The area around the river goes into lockdown with the military and the police cordoning off the area. Then the boffins turn up wearing yellow contamination suits. It is discovered that if you come into contact with the creature, it transmits a virus to your skin. Earlier, during the beasts rampage, as Gang-du had attempted to fight off the creature, his face had been covered in a spray of blood. Naturally the boffins want him, and drag him off for examination and a battery of other invasive tests.

While locked away in hospital, Gang-du recieves a call on his mobile phone. It is Hyen-seo. She says ‘Dad, listen to me! I can’t get out!’ She is in a sewer somewhere in the city – then before she can share any more information, the battery on her phone cuts out. Now, Gang-du, the simpleton, has to come good and save his daughter. Of course he can’t do it alone, and with the aid of his family he breaks out of the hospital and quarantine and goes searching for his daughter.

Once Gang-du escapes, it is feared that an epidemic- from the creatures virus, transmitted by Gang-du and his family, will sweep the country, and then spread across the world. The United States Government chooses to intervene, and plans to douse the whole city, with an anti-viral dust know as ‘Agent Yellow’. It has been said that ‘Agent Yellow’ has severe side-effects, and protest marches occur through the city, but this does not deter the boffins from implementing their viral defence program.

The Host is possibly the best big dumb monster movie since the original Tremors. The film realises the cliches in its script and actually embraces them in a big warm group hug. Make no mistake, we have all seen the plot threads on display here, and variations on the action sequences. I am sure that many of you, from the simple plot synopsis I jotted out above, can guess where this story is going – and most of you would be right. Story originality, is not The Host’s strong point. But what The Host does well, is gleefully round up all these familiar plot devices, then add a dash of comedy, a pinch of drama, a teaspoon of white-knuckle suspense, and a goodly serving of mild horror – providing the recipe for a damn good time in front of the television.

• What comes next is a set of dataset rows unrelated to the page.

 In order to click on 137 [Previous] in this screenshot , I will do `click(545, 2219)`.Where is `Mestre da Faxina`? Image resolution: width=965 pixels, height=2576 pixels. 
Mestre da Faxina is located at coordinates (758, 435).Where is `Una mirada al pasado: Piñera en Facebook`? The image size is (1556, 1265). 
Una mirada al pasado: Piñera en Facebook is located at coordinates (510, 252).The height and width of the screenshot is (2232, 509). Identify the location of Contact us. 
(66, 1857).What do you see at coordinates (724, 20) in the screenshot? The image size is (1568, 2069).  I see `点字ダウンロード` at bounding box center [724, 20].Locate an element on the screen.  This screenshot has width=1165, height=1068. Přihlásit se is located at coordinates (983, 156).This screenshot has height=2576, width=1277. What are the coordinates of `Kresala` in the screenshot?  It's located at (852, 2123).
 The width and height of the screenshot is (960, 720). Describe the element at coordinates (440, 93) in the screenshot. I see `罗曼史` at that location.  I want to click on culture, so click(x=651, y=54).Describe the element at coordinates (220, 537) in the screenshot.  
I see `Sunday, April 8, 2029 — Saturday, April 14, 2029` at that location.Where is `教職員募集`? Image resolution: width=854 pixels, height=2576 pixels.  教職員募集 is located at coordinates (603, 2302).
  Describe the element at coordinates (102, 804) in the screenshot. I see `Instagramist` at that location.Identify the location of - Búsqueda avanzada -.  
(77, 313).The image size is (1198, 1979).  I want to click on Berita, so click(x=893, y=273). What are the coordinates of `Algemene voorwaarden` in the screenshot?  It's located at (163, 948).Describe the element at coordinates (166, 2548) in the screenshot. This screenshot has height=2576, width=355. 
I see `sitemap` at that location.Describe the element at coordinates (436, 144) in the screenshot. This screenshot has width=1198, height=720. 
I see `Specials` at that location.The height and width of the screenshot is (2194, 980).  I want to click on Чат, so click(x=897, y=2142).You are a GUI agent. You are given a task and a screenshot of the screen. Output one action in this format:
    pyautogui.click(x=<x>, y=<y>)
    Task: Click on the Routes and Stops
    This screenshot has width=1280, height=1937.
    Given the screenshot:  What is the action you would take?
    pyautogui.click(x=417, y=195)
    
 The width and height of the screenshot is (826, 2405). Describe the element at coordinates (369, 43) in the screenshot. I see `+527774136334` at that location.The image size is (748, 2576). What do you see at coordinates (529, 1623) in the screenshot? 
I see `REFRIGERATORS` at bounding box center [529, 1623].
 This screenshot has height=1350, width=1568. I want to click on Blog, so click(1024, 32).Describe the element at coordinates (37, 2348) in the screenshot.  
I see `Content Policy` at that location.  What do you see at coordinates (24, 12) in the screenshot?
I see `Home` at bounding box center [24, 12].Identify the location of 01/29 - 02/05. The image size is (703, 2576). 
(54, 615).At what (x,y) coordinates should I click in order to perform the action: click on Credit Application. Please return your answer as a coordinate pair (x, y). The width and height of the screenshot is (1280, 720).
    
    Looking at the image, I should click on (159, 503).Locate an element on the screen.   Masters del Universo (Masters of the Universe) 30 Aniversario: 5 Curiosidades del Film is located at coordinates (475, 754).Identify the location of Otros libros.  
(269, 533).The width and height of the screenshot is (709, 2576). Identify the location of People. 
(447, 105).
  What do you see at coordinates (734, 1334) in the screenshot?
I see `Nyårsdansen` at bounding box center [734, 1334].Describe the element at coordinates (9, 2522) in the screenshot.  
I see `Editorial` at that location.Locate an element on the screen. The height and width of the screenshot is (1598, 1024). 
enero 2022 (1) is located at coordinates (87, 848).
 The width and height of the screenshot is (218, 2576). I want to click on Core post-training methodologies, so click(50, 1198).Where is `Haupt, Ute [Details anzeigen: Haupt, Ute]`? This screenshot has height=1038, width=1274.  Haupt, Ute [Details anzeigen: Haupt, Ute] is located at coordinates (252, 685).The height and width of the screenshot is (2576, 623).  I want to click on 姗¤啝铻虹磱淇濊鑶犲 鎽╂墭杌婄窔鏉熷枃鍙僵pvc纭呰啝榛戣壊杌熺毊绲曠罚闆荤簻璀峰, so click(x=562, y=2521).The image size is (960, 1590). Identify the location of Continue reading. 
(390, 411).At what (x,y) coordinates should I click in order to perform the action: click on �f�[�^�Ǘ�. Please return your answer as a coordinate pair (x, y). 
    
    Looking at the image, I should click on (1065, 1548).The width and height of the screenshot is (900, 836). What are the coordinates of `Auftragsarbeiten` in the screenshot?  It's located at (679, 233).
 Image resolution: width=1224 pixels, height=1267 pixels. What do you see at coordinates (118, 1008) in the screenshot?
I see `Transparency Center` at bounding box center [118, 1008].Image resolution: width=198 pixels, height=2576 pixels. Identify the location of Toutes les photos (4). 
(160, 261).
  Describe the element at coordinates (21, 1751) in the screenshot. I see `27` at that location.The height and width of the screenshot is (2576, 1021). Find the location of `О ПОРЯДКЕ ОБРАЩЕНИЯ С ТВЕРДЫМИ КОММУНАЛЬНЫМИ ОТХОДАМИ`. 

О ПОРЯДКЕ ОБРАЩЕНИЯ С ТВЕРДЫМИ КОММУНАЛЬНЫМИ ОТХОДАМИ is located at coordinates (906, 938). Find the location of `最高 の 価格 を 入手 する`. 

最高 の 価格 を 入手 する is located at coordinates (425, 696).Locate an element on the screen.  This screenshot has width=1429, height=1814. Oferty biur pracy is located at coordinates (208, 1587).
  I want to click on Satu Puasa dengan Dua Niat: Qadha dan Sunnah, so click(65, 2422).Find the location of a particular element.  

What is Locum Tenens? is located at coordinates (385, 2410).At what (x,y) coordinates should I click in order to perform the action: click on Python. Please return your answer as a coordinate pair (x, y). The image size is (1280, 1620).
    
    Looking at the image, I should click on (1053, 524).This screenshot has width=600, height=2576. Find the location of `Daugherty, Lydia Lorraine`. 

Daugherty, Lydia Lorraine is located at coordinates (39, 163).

But unlike the aforementioned Tremors, which was just good fun, The Host has a few interesting observations to make about ‘World Health’ such as the SARS outbreak and the Chicken Flu epidemic, also about Human Rights, and finally some social commentary about the current Korean/American relationship. But the film doesn’t whack you over the head with these issues, it simply allows them to simmer under the surface. If you wish to apply them to your appreciation of the film, well, that’s up to you. For me, that’s just gravy on top of an already hugely satisfying meal.

If there is a weakness in The Host, and this will not surprise many readers in this day and age, it is that the creature is CG monster. And while the effects are pretty good, it renders (pardon the pun) the monster a trifle cold. At least a man in a suit gives a performance, but even the best CGI is lifeless creation. In some way that works – in that there’s no real empathy for the creature what-so-ever. It is simply a killing machine. We don’t know why it kills, beyond the fact that it is a mutant and that’s what mutant fish do – kill people. The the coldness of the digital monster, adds to this aloofness. But by the same token, if you are going to put the monster front and centre, as this film does, then you want to understand what drives or motivates the creature – beyond the fact that this is a monster movie and monsters run around killing people. I only say this, because there is some intriguing questions to be asked about the creature. I haven’t outlined the plot to the nth degree in my ramblings above – I don’t like my reviews to have too much extrapolation and spoil the film – but there are quite a few scenes that make you ask why is it doing that? And they are never really explained – like there a scene where the creature vomits up all these skeleton pieces. Why? Apart from the yuck factor.

Maybe some secrets should remain secrets. Anyway, that’s only a small quibble. The Host, is a pretty entertaining film, and on the ‘Rox’ or ‘Sux’ barometer, I would resoundingly say that The Host ‘Rox!’